Client Relations Management (CRM) has undergone a tremendous transformation over the years through technology—from sending postcards and e-alerts to maintaining a database of all of the firm’s “touches” of a client or contact. Any robust CRM database requires integration with Outlook and constant syncing to capture the latest client and business partner data. The technology manager must make sure that this database meets a rigorous data quality assessment (for duplicates and errors), and must train all relevant users. Attorneys must maintain their client privacy, so cybersecurity must always be at the forefront of CRM implementation. Additionally, as we adapt as a global society to the rapid advancement of network technologies with evolving legal interpretations regarding privacy and related legislation (such the emergence of Eurozone and Canadian privacy laws), so must the management of our respective CRM systems. This requires the continued involvement of technology managers and marketing committees.

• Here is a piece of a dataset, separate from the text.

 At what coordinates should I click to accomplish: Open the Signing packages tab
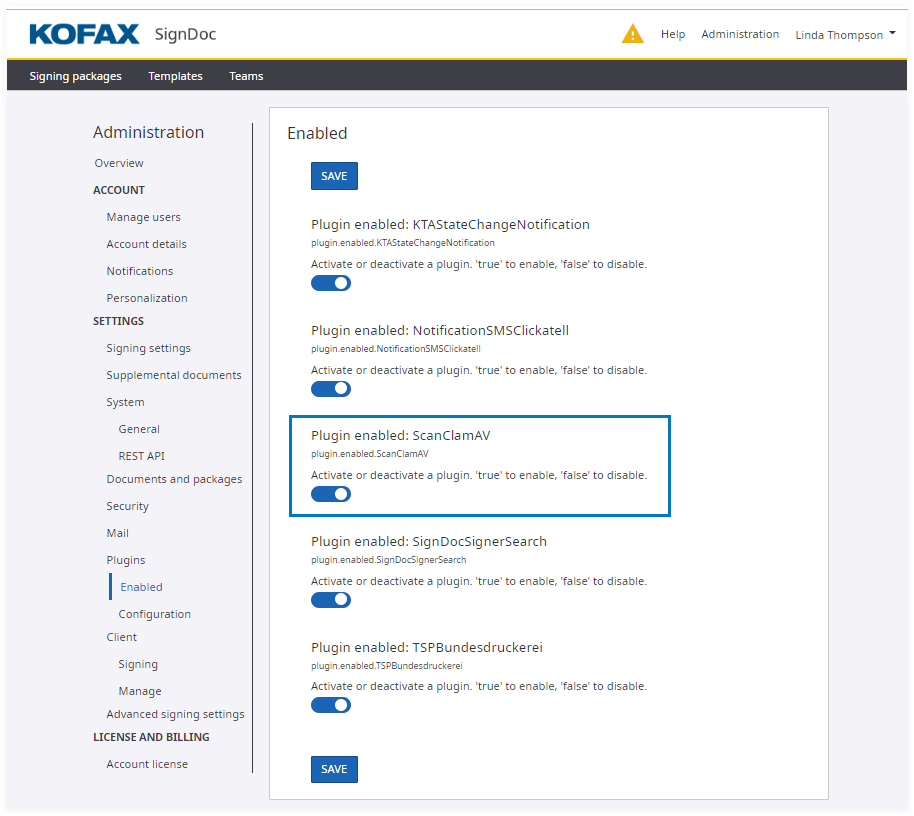click(75, 76)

Human resources are responsible for recruiting, retention and employee engagement. The firm must be presented in such a way to entice potential attorneys and staff to join the team. The firm culture, mission, goals, and story should be properly and consistently reflected in marketing efforts. When a potential lateral Googles your firm, what do you want to come up? Compelling thought leadership, feel-good stories, and a website that supports the clients and businesses that we serve is critically important to making a good impression. This information is part of the employer brand, and it should stay competitive for recruiting and retention.

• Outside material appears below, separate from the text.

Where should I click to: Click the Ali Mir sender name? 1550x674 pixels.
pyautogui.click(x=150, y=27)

Marketing not only involves attracting new clients but attracting attorneys with compatible clients. Administrative professionals can take their attorneys to events and help promote them to potential clients or referral sources. These key personnel can also directly market on behalf of the firm in areas peripheral to their attorneys’ field of law, such as in legal technology. Administrative personnel can be the “face of the firm” when appropriate. These employees often participate in associations where they meet and interact with other law firm marketers, lawyers, and law firm leaders.

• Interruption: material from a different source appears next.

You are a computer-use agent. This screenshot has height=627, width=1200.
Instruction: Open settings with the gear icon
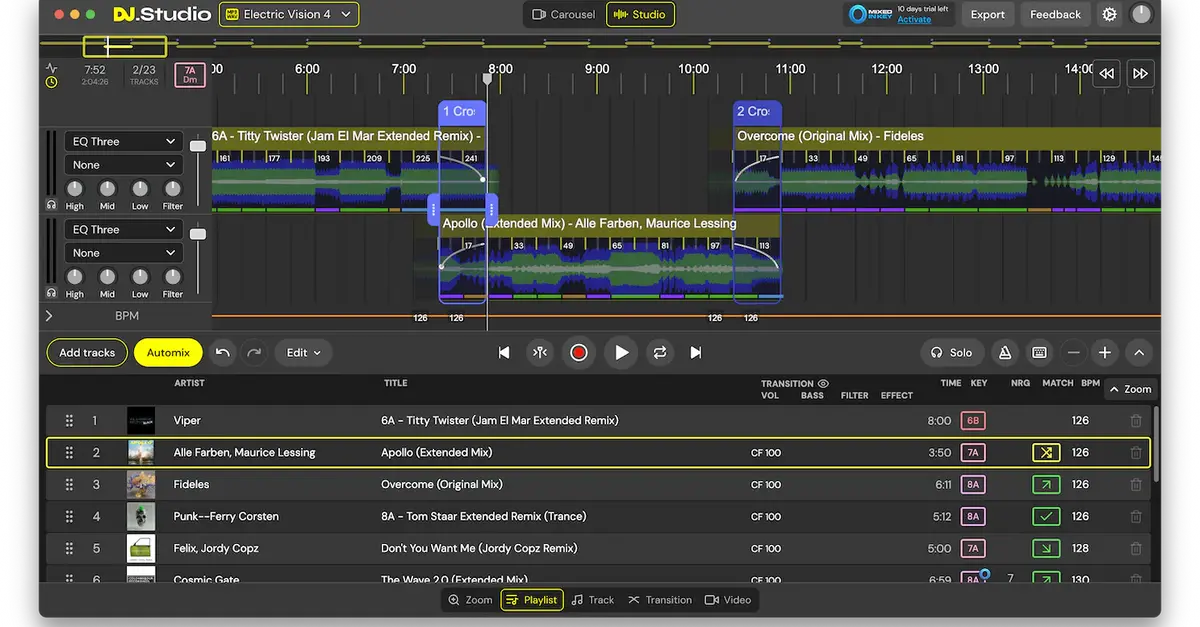point(1109,14)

As for retention and engagement, HR professionals can promote and motivate attorneys and staff by not only internally marketing accomplishments but getting those stories out to media, the firm website, and social media channels. This creates a sense of togetherness, of being part of a firm that cares for and supports its own. It leaves a positive impact on employees, and when employees feel recognized, they get even more engaged and they stay. With low unemployment rates, the hiring landscape is competitive. Employee engagement and retention is a key metric for firms in 2018. Marketing needs to tie into this key metric.
Social media and online presence are key today. Administrative personnel can “ghost write” for attorneys on LinkedIn, Facebook and Twitter when appropriate. They also can update an attorney’s bio on the firm’s website and keep the site fresh with content.
Administrative personnel should be included on their firm’s websites. It shows bench strength, and lets laterals and other applicants know that this firm knows how to run a strong business and support the partners.
Human resources and technology managers are often clear forward-thinkers of an organization. They have to be, with the ever-changing landscape of their job. Most see themselves as change champions, and they are already customer-centered by nature due to their roles. It only makes sense to have them contribute to the marketing and future profitability of the firm. To effectively market a law firm, all members of the firm need to be engaged.